Access Manager: Importing a Server Certificate

system
This article is marked as obsolete.

For secure, trusted access you must install an SSL server certificate on the Nervepoint Access Manager server. The uploaded certificate file must have the following characteristics:

  • The server certificate must be issued by a Certification Authority (CA) that is trusted by end users. For best results, use a commercial CA such as VeriSign, Thawte or GeoTrust.

  • The certificate must be in Privacy Enhanced Mail (PEM) format, a text-based format that is a Base64 encoding of the binary Distinguished Encoding Rules (DER) format. (If your certificate is in PFX or P12 follow the article titled, Upload a PFX or P12 Certificate.

  • The certificate file must include a private key and the private key must not be encrypted. There should be no password required to use the PEM file.

Go to Configuration > SSL and expand the Upload Keys and Certificates section and select the Signed Server Certificate option.

Select “Choose File” and browse to the Signed Certificate provided by your Certificate Authority and then select "Upload".

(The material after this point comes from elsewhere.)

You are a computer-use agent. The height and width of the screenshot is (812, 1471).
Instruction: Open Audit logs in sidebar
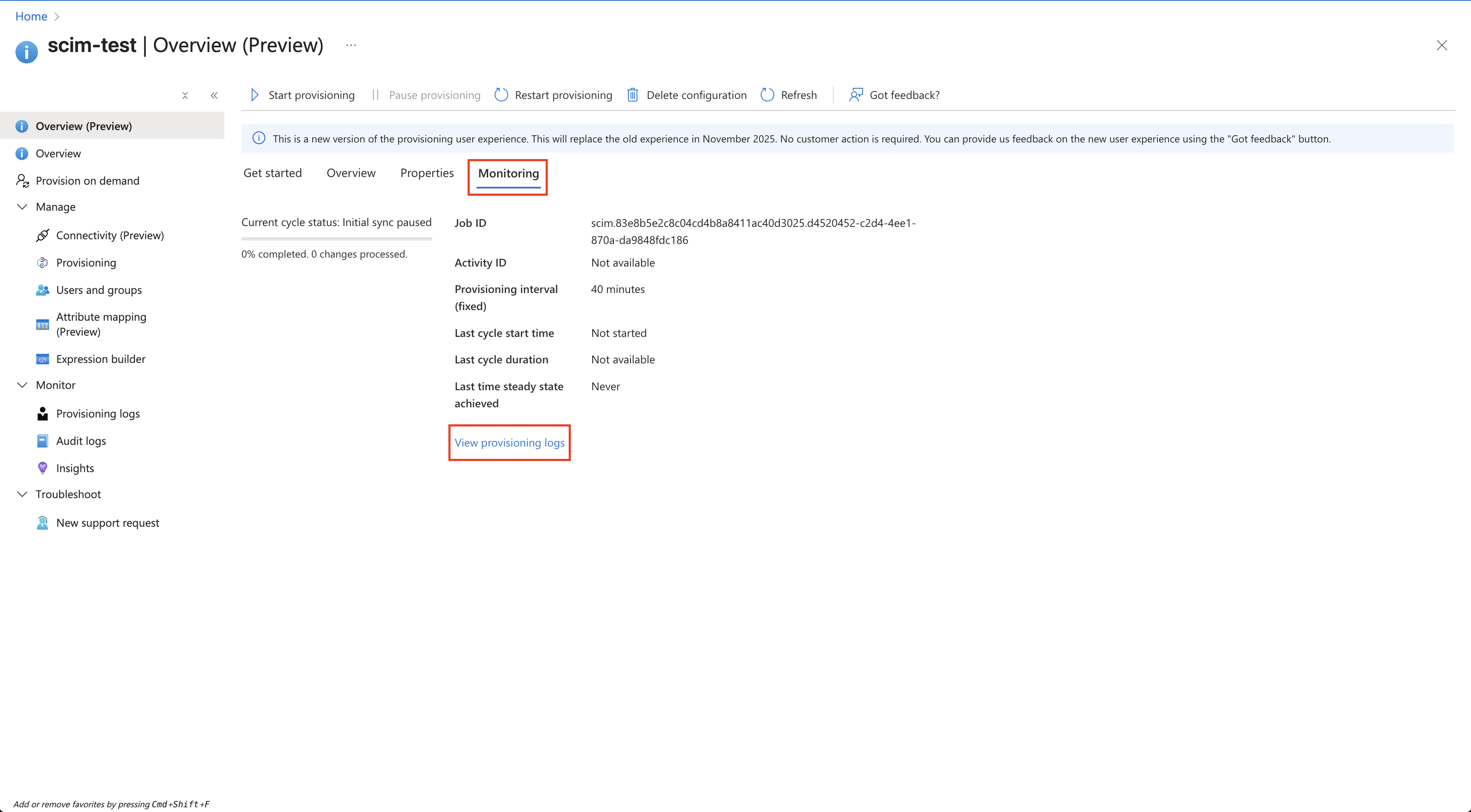click(x=81, y=441)
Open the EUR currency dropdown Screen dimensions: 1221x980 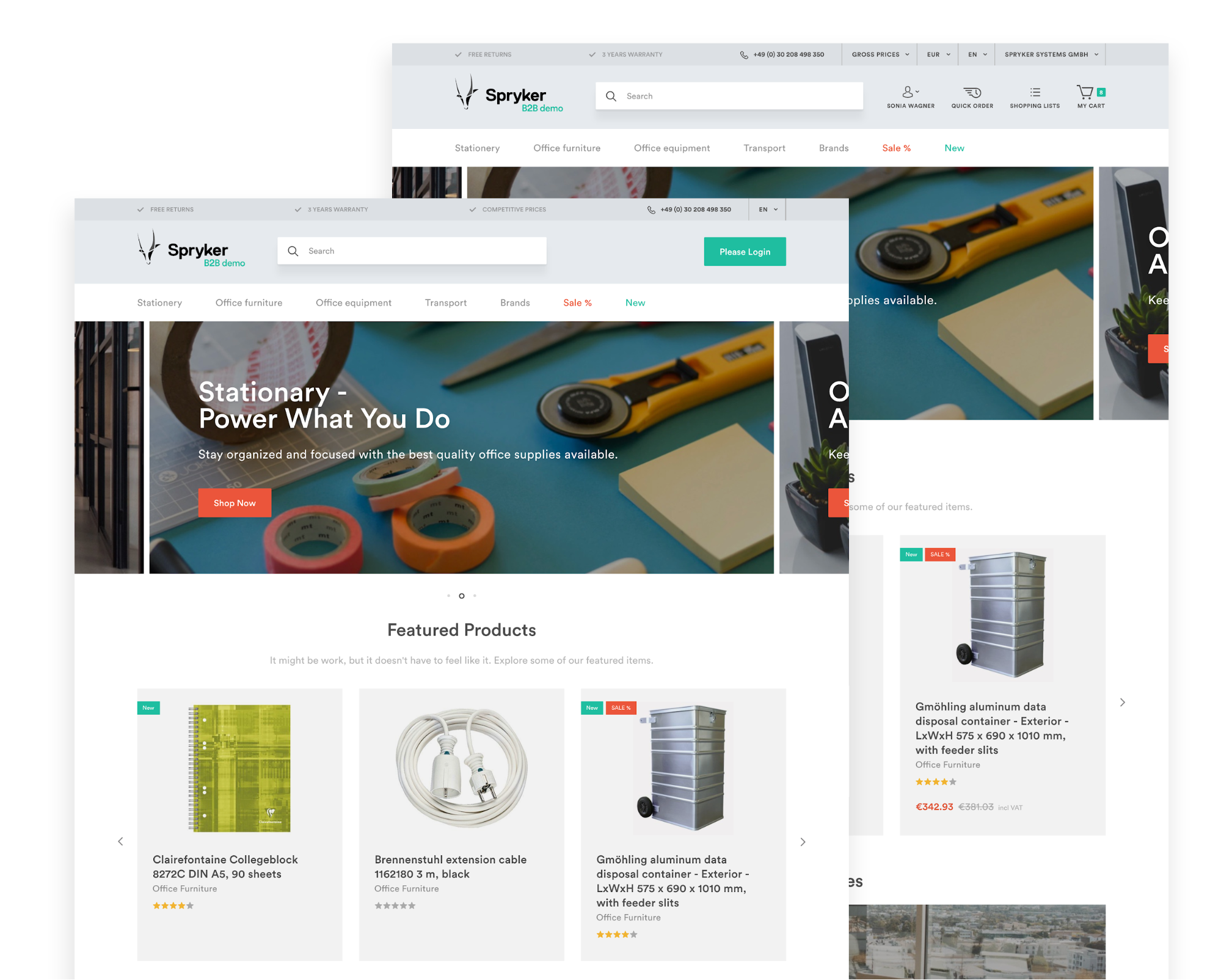tap(938, 54)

Once the certificate has been installed Access Manager will prompt for a restart in order to apply the new certificate

 

To complete the integration the service must now be restarted. This can be done from the “Power” button in the footer or through the VM Console.

Once the system has restarted go to the Access Manager main page and open the certificate information, the certificate information should now match that of the server certificate that was uploaded, and assuming you are connecting to the same address that the certificate is valid for it should also be Trusted.